SOURCE EXTRACT -
********************
JavaScript — enqueueLinks()

// Enqueue all links on page
await enqueueLinks();

// Filter by glob pattern
await enqueueLinks({ globs: ['https://example.com/products/**'] });

// Filter by regex
await enqueueLinks({ regexps: [/\/product\/\d+/] });

// Enqueue only specific selector
await enqueueLinks({ selector: 'a.pagination', label: 'LIST' });

// Enqueue with custom label and transformations
await enqueueLinks({
  selector: 'a.item',
  label: 'DETAIL',
  transformRequestFunction: (req) => {
    req.userData.scrapedAt = new Date().toISOString();
    return req;
  },
});

Python

await context.enqueue_links()
await context.enqueue_links(selector='a.product', label='DETAIL')
await context.enqueue_links(include=[re.compile(r'/products/\d+')])

7. Storage

Dataset (structured results)

// JS — Write
await Dataset.pushData({ url, title, price });
await Dataset.pushData([item1, item2, item3]); // batch write

// JS — Read / Export
const dataset = await Dataset.open();
await dataset.exportToCSV('results'); // saves to KV store
await dataset.exportToJSON('results');

for await (const item of dataset) { console.log(item); }
# Python — Write
await context.push_data({'url': url, 'title': title})

# Python — Read / Export
from crawlee.storages import Dataset
dataset = await Dataset.open()
await dataset.export_to(key='results', content_type='csv')

Data is saved to ./storage/datasets/default/*.json by default.

KeyValueStore (blobs, screenshots, state)

// JS
await KeyValueStore.setValue('OUTPUT', { results: [...] });
const value = await KeyValueStore.getValue('OUTPUT');

// Save a screenshot
const store = await KeyValueStore.open();
await store.setValue('screenshot', await page.screenshot(), { contentType: 'image/png' });
# Python
from crawlee.storages import KeyValueStore
kvs = await KeyValueStore.open()
await kvs.set_value('result', {'data': 'value'})
value = await kvs.get_value('result')

Storage location

./storage/
  datasets/default/     # Dataset rows as JSON files
  key_value_stores/default/  # KV store entries
  request_queues/default/    # Request queue state

Override with env var: CRAWLEE_STORAGE_DIR=/path/to/storage


8. Proxy Management

// JS — Basic proxy rotation
import { ProxyConfiguration } from 'crawlee';

const proxyConfiguration = new ProxyConfiguration({
  proxyUrls: [
    'http://user:pass@proxy1.example.com:8000',
    'http://user:pass@proxy2.example.com:8000',
  ],
});

const crawler = new CheerioCrawler({
  proxyConfiguration,
  useSessionPool: true,
  persistCookiesPerSession: true,
  async requestHandler({ proxyInfo, request }) {
    console.log('Using proxy:', proxyInfo?.url);
  },
});
// JS — Tiered proxies (smart cost/reliability balancing)
********************
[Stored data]
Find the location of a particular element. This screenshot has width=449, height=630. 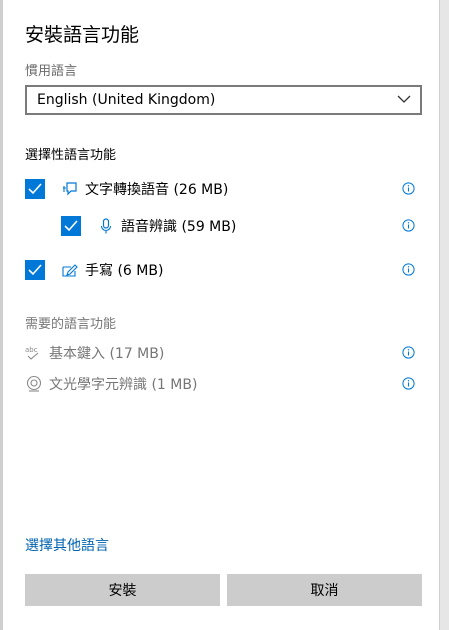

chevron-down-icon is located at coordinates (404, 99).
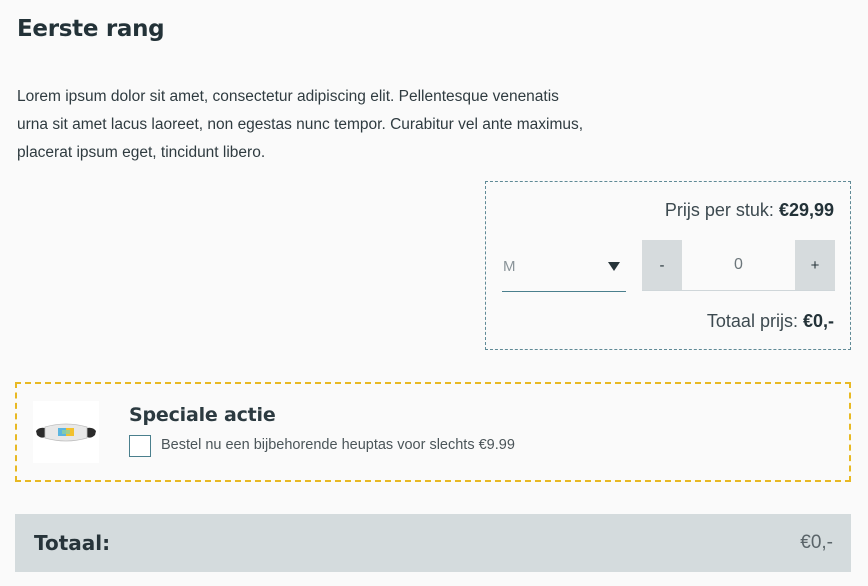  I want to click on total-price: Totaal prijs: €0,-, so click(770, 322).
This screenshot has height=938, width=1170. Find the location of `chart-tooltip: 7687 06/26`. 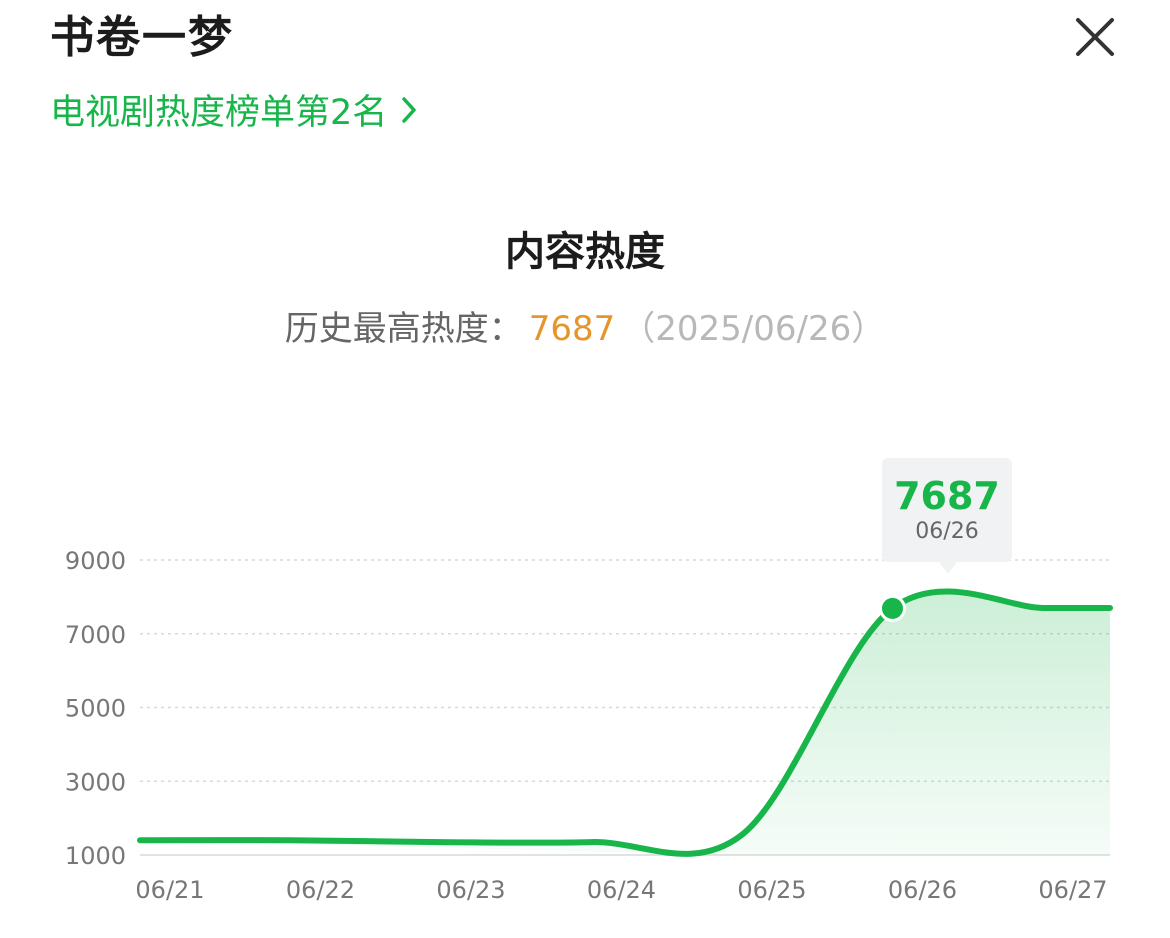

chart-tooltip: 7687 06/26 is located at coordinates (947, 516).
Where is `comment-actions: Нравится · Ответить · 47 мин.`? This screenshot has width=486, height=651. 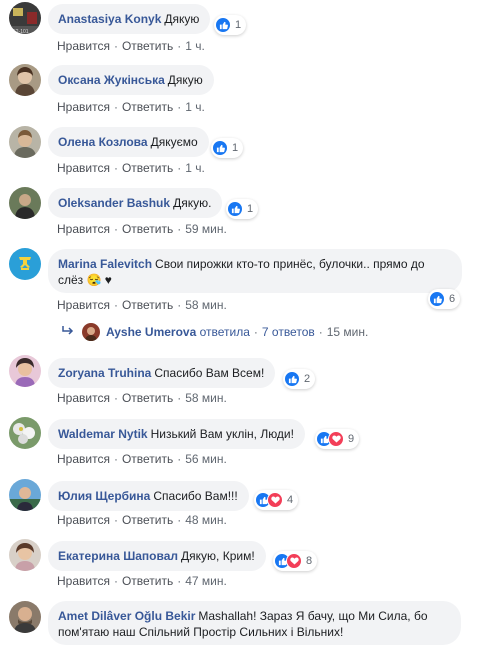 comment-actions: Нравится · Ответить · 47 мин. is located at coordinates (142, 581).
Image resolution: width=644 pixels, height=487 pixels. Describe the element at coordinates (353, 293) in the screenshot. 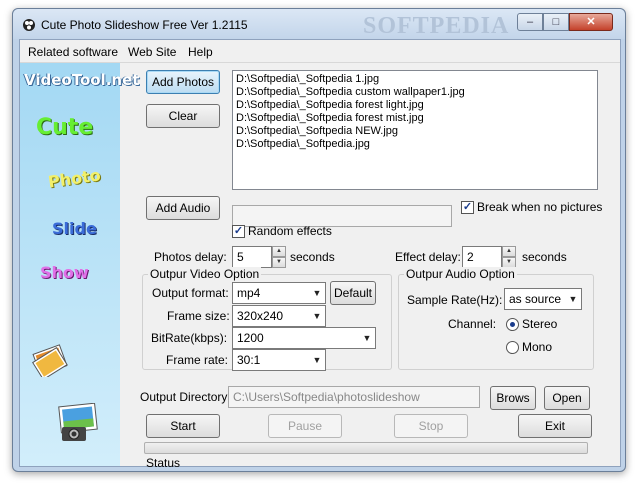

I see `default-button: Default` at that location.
********************
SET OF TASKS -
(A) According to the Crawlee code reference, which environment variable overrides the default storage location?
(B) Resume the Crawlee code reference after its final line, beginning with the code that its closing comment on tiered proxies introduces.

RESULTS OF THE TASKS -
(A) CRAWLEE_STORAGE_DIR

(B)
const proxyConfiguration = new ProxyConfiguration({
  tieredProxyUrls: [
    [null],                              // Tier 0: no proxy (cheapest)
    ['http://cheap-datacenter-proxy'],   // Tier 1: datacenter
    ['http://expensive-residential'],    // Tier 2: residential (most reliable)
  ],
});
// Crawlee auto-escalates tiers when blocking is detected, then drops back when clear
# Python
from crawlee.proxy_configuration import ProxyConfiguration

proxy_configuration = ProxyConfiguration(
    proxy_urls=['http://proxy1.com/', 'http://proxy2.com/'],
)
crawler = BeautifulSoupCrawler(
    proxy_configuration=proxy_configuration,
    use_session_pool=True,
)

9. Session Management

Sessions tie together cookies, proxy IPs, and headers to simulate a consistent user identity.

// JS
const crawler = new CheerioCrawler({
  useSessionPool: true,         // Enable (default: true)
  persistCookiesPerSession: true,
  sessionPoolOptions: { maxPoolSize: 100 },

  async requestHandler({ session, $ }) {
    const title = $('title').text();
    if (title === 'Access Denied') {
      session?.retire();  // Mark this IP+cookie combo as blocked
    } else if (title === 'Slow') {
      session?.markBad(); // Penalize but don't retire
    }
    // session.markGood() is called automatically on success
  },
});
# Python
from crawlee.sessions import SessionPool

crawler = BeautifulSoupCrawler(
    use_session_pool=True,
    session_pool=SessionPool(max_pool_size=100),
)

@crawler.router.default_handler
async def handler(context: BeautifulSoupCrawlingContext) -> None:
    title = context.soup.title.string if context.soup.title else ''
    if title == 'Access Denied':
        context.session.retire()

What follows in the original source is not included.